Friday, February 07, 2014

A Spotlight on Mr. Putin’s Russia

With the 2014 Winter Games officially beginning today, it is timely to take a serious look at Vladimir Putin's Russia which behind the attempted glitz in Sochi is a country that is perhaps more repressive today than it was under the Tsars and where those supposedly governing for the benefit of the Russian people have taken corruption to levels not even dreamed of under Tsar Nicholas II and Tsarina Alexandra.  It is not a pretty picture and it is downright saddening that the Russian People have been once again betrayed by their rulers.  An editorial in the New York Times looks at Putin's Russia and it is not pretty.  Here are excerpts:

The Olympic Games that open in Sochi, Russia, on Friday are intended to be the fulfillment of President Vladimir Putin’s quest for prestige and power on the world stage. But the reality of Mr. Putin and the Russia he leads conflicts starkly with Olympic ideals and fundamental human rights. There is no way to ignore the dark side — the soul-crushing repression, the cruel new antigay and blasphemy laws and the corrupt legal system in which political dissidents are sentenced to lengthy terms on false charges.

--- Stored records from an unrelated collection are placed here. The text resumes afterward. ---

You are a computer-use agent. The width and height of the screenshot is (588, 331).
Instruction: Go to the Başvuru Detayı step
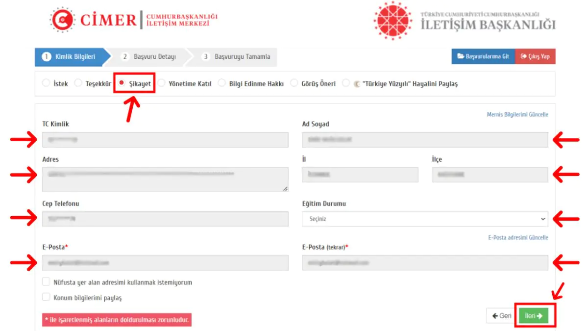pos(149,57)
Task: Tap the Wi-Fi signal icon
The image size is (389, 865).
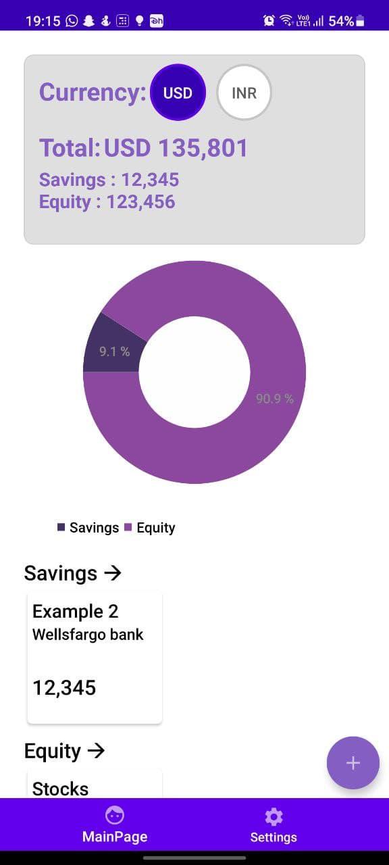Action: 286,21
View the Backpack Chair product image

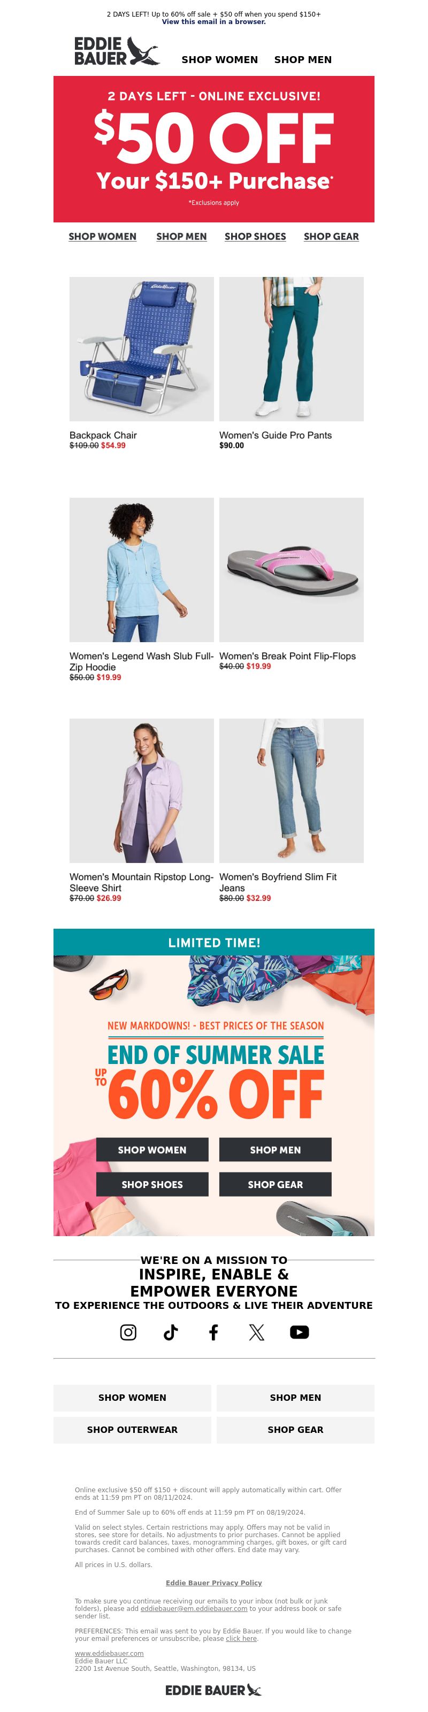[x=142, y=349]
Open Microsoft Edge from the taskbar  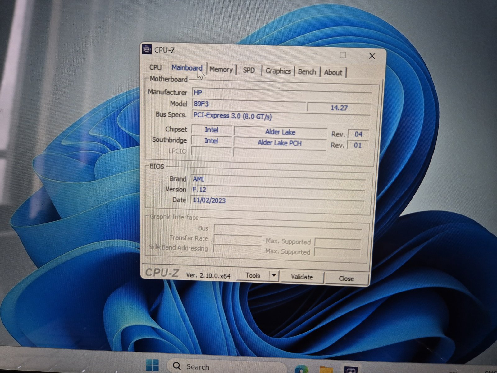pyautogui.click(x=301, y=368)
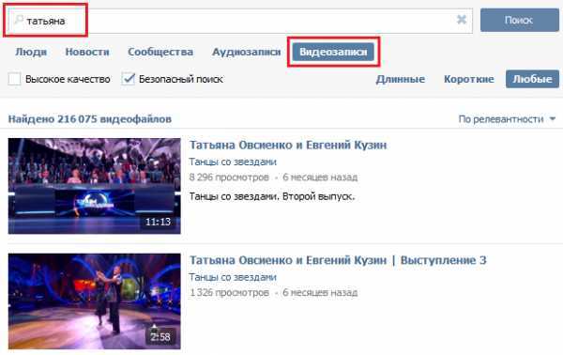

Maria Alyokhina, 25, and Nadezhda Tolokonnikova, 24, of Pussy Riot, the Russian punk band, are determined that the glossy celebration of the Olympics will not whitewash the reality of Mr. Putin’s Russia, which they know from experience. Charged with “hooliganism,” they were incarcerated for 21 months for performing an anti-Putin song on the altar of a Moscow cathedral that cast the Russian Orthodox Church as a tool of the state. 

Such political protest is not tolerated in a nation that is a long way from a democracy. In December, the women were freed under a new amnesty law that was an attempt by Mr. Putin to soften his authoritarian image before the Olympics. 

But if he thought releasing the two women from prison would silence them, he miscalculated badly. On Wednesday, they told The Times’s editorial board that their imprisonment, and the international support it rallied to their cause, had emboldened them. They plan to keep criticizing Mr. Putin — they were hilarious on Stephen Colbert’s show the night before — and working for prison and judicial reform. Their resolve and strength of character are inspiring. There is a lot of work to do . . . 
Ms. Alyokhina and Ms. Tolokonnikova have called for a boycott of the Olympics, or other protests, to pressure the government into freeing the defendants. The most important thing is that the world speak out now, while Mr. Putin is at the center of attention and presumably cares what it thinks.

More broadly, the Russian penal system is in desperate need of reform. The activists described conditions in which prisoners are cowed into “obedient slaves,” forced to work up to 20 hours a day, with food that is little better than refuse. Those who are considered troublemakers can be forced to stand outdoors for hours, regardless of the weather; prohibited from using the bathroom; or beaten.

The Olympics cannot but put a spotlight on the host country, and despite all efforts to create a more pleasant image of his state, Mr. Putin is facing a growing protest. On Wednesday, more than 200 prominent international authors, including Günter Grass, Salman Rushdie, Margaret Atwood and Jonathan Franzen, published a letter denouncing the “chokehold” they said the new antigay and blasphemy laws place on freedom of expression.

Mr. Putin has unconstrained power to put anyone associated with Pussy Riot and thousands of other political activists in prison. But these women and those who share their commitment to freedom and justice are unlikely to be silenced, and they offer Russia a much better future.

The irony is that but for the Bolshevik revolution, Russia might be a far better place for its people today.  Before the revolution, Russia was industrializing and modernizing faster than any other country and, indeed, did not regain its 1913 industrial out put until the eve of World War II.  And let's not forget that perhaps as many as 14 million Russian died during the revolution and brutal civil was that followed.  The Russian people deserve far better than Vladimir Putin.